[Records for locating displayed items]
···

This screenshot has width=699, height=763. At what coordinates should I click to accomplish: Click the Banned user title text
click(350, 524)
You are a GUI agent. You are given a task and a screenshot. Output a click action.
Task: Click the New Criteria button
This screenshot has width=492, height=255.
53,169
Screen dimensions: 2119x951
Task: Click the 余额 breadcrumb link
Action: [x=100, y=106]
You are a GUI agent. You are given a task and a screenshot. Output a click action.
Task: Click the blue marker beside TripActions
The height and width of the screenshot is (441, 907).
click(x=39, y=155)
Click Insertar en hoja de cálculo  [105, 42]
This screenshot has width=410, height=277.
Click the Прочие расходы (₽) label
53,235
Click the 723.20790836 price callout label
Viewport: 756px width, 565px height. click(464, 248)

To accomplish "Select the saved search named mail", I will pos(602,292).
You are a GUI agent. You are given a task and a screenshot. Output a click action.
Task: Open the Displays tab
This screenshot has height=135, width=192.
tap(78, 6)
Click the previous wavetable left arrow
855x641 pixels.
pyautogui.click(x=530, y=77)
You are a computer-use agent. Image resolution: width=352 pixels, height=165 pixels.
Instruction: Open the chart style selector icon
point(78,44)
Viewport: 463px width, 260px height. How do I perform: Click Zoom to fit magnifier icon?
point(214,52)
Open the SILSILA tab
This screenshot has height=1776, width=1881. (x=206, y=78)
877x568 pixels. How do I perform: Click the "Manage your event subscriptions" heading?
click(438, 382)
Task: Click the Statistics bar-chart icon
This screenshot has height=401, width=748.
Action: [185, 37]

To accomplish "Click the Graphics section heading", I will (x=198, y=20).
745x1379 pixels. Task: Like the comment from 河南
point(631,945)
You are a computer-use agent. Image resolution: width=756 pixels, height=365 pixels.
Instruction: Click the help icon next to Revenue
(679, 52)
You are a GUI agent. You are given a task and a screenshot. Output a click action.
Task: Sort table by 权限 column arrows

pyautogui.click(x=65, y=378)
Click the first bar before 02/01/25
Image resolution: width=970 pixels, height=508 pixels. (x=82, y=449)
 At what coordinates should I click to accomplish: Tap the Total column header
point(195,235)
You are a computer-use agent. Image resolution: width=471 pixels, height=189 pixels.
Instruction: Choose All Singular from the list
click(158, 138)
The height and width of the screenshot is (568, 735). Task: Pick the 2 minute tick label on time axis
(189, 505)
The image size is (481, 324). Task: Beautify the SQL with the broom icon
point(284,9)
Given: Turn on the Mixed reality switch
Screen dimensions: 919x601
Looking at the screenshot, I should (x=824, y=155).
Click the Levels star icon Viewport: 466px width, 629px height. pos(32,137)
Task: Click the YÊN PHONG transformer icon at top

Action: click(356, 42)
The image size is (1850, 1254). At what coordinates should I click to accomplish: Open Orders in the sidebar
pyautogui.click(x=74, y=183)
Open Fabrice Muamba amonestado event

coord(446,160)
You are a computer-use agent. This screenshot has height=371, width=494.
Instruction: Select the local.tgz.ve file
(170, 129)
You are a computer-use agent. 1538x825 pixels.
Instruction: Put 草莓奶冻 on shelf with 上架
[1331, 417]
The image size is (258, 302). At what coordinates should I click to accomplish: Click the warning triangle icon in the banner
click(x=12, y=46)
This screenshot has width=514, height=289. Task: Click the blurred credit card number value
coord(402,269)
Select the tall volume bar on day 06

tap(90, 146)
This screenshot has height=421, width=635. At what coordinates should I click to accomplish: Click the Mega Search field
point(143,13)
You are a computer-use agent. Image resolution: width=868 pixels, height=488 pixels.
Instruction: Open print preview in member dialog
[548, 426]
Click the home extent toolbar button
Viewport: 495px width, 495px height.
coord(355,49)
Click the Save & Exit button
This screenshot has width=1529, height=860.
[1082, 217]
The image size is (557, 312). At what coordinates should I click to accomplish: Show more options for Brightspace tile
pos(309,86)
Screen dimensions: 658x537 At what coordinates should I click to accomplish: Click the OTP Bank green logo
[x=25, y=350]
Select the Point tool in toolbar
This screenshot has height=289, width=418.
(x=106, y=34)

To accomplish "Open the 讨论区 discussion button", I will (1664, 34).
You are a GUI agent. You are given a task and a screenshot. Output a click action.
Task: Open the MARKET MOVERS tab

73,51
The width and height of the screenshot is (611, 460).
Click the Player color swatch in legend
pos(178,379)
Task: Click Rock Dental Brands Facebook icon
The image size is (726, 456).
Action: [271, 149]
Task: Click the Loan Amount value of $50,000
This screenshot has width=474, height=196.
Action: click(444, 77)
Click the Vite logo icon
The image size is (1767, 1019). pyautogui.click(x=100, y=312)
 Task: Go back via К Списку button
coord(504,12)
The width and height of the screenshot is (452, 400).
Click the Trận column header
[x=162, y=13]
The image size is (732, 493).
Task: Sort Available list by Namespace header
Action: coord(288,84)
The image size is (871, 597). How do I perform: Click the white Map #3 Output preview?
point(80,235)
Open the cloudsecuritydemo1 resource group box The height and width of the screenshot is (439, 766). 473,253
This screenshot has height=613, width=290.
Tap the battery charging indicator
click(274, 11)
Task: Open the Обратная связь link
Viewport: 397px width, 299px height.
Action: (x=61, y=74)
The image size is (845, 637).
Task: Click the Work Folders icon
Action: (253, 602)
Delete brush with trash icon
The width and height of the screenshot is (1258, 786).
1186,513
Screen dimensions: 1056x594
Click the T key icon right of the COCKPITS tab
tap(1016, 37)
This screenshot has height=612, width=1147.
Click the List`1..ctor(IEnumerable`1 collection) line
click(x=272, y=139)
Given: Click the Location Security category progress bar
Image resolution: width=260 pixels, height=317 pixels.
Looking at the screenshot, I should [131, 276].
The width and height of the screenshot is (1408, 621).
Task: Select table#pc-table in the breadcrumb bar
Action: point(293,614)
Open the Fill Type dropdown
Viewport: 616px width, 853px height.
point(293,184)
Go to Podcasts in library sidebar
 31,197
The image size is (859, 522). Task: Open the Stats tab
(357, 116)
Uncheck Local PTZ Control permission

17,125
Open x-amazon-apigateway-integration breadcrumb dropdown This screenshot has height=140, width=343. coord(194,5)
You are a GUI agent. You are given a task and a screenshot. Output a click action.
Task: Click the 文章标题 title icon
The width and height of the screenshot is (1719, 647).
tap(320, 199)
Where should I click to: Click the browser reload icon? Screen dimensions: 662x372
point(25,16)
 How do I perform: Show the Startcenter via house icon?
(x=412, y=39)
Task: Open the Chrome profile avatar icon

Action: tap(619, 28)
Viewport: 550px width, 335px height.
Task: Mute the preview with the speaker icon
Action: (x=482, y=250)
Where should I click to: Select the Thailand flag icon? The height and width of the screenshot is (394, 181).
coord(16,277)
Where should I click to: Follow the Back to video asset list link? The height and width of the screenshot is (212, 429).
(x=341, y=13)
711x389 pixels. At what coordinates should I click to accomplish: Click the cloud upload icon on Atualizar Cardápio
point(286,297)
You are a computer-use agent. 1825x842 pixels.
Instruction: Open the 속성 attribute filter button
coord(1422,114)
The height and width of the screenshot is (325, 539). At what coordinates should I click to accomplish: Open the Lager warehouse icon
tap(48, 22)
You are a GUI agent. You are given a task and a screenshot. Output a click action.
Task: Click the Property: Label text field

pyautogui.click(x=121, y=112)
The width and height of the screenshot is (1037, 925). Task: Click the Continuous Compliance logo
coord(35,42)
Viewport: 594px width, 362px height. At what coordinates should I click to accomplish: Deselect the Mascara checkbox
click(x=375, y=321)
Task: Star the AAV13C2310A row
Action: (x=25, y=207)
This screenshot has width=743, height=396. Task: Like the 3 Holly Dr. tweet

···

#### [Task to carry out]
Could you update the data so that every "GUI agent" becomes "UI agent", with nothing else changed?

#### [Task response]
This screenshot has width=699, height=763. At what coordinates should I click to accomplish: Click the Banned user title text
click(350, 524)
You are a UI agent. You are given a task and a screenshot. Output a click action.
Task: Click the New Criteria button
This screenshot has width=492, height=255.
53,169
Screen dimensions: 2119x951
Task: Click the 余额 breadcrumb link
Action: [x=100, y=106]
You are a UI agent. You are given a task and a screenshot. Output a click action.
Task: Click the blue marker beside TripActions
The height and width of the screenshot is (441, 907).
click(x=39, y=155)
Click Insertar en hoja de cálculo  [105, 42]
This screenshot has width=410, height=277.
Click the Прочие расходы (₽) label
53,235
Click the 723.20790836 price callout label
Viewport: 756px width, 565px height. click(464, 248)

To accomplish "Select the saved search named mail", I will pos(602,292).
You are a UI agent. You are given a task and a screenshot. Output a click action.
Task: Open the Displays tab
This screenshot has height=135, width=192.
tap(78, 6)
Click the previous wavetable left arrow
855x641 pixels.
pyautogui.click(x=530, y=77)
You are a computer-use agent. Image resolution: width=352 pixels, height=165 pixels.
Instruction: Open the chart style selector icon
point(78,44)
Viewport: 463px width, 260px height. How do I perform: Click Zoom to fit magnifier icon?
point(214,52)
Open the SILSILA tab
This screenshot has height=1776, width=1881. (x=206, y=78)
877x568 pixels. How do I perform: Click the "Manage your event subscriptions" heading?
click(438, 382)
Task: Click the Statistics bar-chart icon
This screenshot has height=401, width=748.
Action: [185, 37]

To accomplish "Click the Graphics section heading", I will (x=198, y=20).
745x1379 pixels. Task: Like the comment from 河南
point(631,945)
You are a computer-use agent. Image resolution: width=756 pixels, height=365 pixels.
Instruction: Click the help icon next to Revenue
(679, 52)
You are a UI agent. You are given a task and a screenshot. Output a click action.
Task: Sort table by 权限 column arrows

pyautogui.click(x=65, y=378)
Click the first bar before 02/01/25
Image resolution: width=970 pixels, height=508 pixels. (x=82, y=449)
 At what coordinates should I click to accomplish: Tap the Total column header
point(195,235)
You are a computer-use agent. Image resolution: width=471 pixels, height=189 pixels.
Instruction: Choose All Singular from the list
click(158, 138)
The height and width of the screenshot is (568, 735). Task: Pick the 2 minute tick label on time axis
(189, 505)
The image size is (481, 324). Task: Beautify the SQL with the broom icon
point(284,9)
Given: Turn on the Mixed reality switch
Screen dimensions: 919x601
Looking at the screenshot, I should (x=824, y=155).
Click the Levels star icon Viewport: 466px width, 629px height. pos(32,137)
Task: Click the YÊN PHONG transformer icon at top

Action: click(356, 42)
The image size is (1850, 1254). At what coordinates should I click to accomplish: Open Orders in the sidebar
pyautogui.click(x=74, y=183)
Open Fabrice Muamba amonestado event

coord(446,160)
You are a computer-use agent. This screenshot has height=371, width=494.
Instruction: Select the local.tgz.ve file
(170, 129)
You are a computer-use agent. 1538x825 pixels.
Instruction: Put 草莓奶冻 on shelf with 上架
[1331, 417]
The image size is (258, 302). At what coordinates should I click to accomplish: Click the warning triangle icon in the banner
click(x=12, y=46)
This screenshot has width=514, height=289. Task: Click the blurred credit card number value
coord(402,269)
Select the tall volume bar on day 06

tap(90, 146)
This screenshot has height=421, width=635. At what coordinates should I click to accomplish: Click the Mega Search field
point(143,13)
You are a computer-use agent. Image resolution: width=868 pixels, height=488 pixels.
Instruction: Open print preview in member dialog
[548, 426]
Click the home extent toolbar button
Viewport: 495px width, 495px height.
coord(355,49)
Click the Save & Exit button
This screenshot has width=1529, height=860.
[1082, 217]
The image size is (557, 312). At what coordinates should I click to accomplish: Show more options for Brightspace tile
pos(309,86)
Screen dimensions: 658x537 At what coordinates should I click to accomplish: Click the OTP Bank green logo
[x=25, y=350]
Select the Point tool in toolbar
This screenshot has height=289, width=418.
(x=106, y=34)

To accomplish "Open the 讨论区 discussion button", I will (1664, 34).
You are a UI agent. You are given a task and a screenshot. Output a click action.
Task: Open the MARKET MOVERS tab

73,51
The width and height of the screenshot is (611, 460).
Click the Player color swatch in legend
pos(178,379)
Task: Click Rock Dental Brands Facebook icon
The image size is (726, 456).
Action: [271, 149]
Task: Click the Loan Amount value of $50,000
This screenshot has width=474, height=196.
Action: click(444, 77)
Click the Vite logo icon
The image size is (1767, 1019). pyautogui.click(x=100, y=312)
 Task: Go back via К Списку button
coord(504,12)
The width and height of the screenshot is (452, 400).
Click the Trận column header
[x=162, y=13]
The image size is (732, 493).
Task: Sort Available list by Namespace header
Action: coord(288,84)
The image size is (871, 597). How do I perform: Click the white Map #3 Output preview?
point(80,235)
Open the cloudsecuritydemo1 resource group box The height and width of the screenshot is (439, 766). 473,253
This screenshot has height=613, width=290.
Tap the battery charging indicator
click(274, 11)
Task: Open the Обратная связь link
Viewport: 397px width, 299px height.
Action: (x=61, y=74)
The image size is (845, 637).
Task: Click the Work Folders icon
Action: (253, 602)
Delete brush with trash icon
The width and height of the screenshot is (1258, 786).
1186,513
Screen dimensions: 1056x594
Click the T key icon right of the COCKPITS tab
tap(1016, 37)
This screenshot has height=612, width=1147.
Click the List`1..ctor(IEnumerable`1 collection) line
click(x=272, y=139)
Given: Click the Location Security category progress bar
Image resolution: width=260 pixels, height=317 pixels.
Looking at the screenshot, I should [131, 276].
The width and height of the screenshot is (1408, 621).
Task: Select table#pc-table in the breadcrumb bar
Action: point(293,614)
Open the Fill Type dropdown
Viewport: 616px width, 853px height.
point(293,184)
Go to Podcasts in library sidebar
 31,197
The image size is (859, 522). Task: Open the Stats tab
(357, 116)
Uncheck Local PTZ Control permission

17,125
Open x-amazon-apigateway-integration breadcrumb dropdown This screenshot has height=140, width=343. coord(194,5)
You are a UI agent. You are given a task and a screenshot. Output a click action.
Task: Click the 文章标题 title icon
The width and height of the screenshot is (1719, 647).
tap(320, 199)
Where should I click to: Click the browser reload icon? Screen dimensions: 662x372
point(25,16)
 How do I perform: Show the Startcenter via house icon?
(x=412, y=39)
Task: Open the Chrome profile avatar icon

Action: tap(619, 28)
Viewport: 550px width, 335px height.
Task: Mute the preview with the speaker icon
Action: (x=482, y=250)
Where should I click to: Select the Thailand flag icon? The height and width of the screenshot is (394, 181).
coord(16,277)
Where should I click to: Follow the Back to video asset list link? The height and width of the screenshot is (212, 429).
(x=341, y=13)
711x389 pixels. At what coordinates should I click to accomplish: Click the cloud upload icon on Atualizar Cardápio
point(286,297)
You are a computer-use agent. 1825x842 pixels.
Instruction: Open the 속성 attribute filter button
coord(1422,114)
The height and width of the screenshot is (325, 539). At what coordinates should I click to accomplish: Open the Lager warehouse icon
tap(48, 22)
You are a UI agent. You are given a task and a screenshot. Output a click action.
Task: Click the Property: Label text field

pyautogui.click(x=121, y=112)
The width and height of the screenshot is (1037, 925). Task: Click the Continuous Compliance logo
coord(35,42)
Viewport: 594px width, 362px height. At what coordinates should I click to accomplish: Deselect the Mascara checkbox
click(x=375, y=321)
Task: Star the AAV13C2310A row
Action: (x=25, y=207)
This screenshot has width=743, height=396. Task: Like the 3 Holly Dr. tweet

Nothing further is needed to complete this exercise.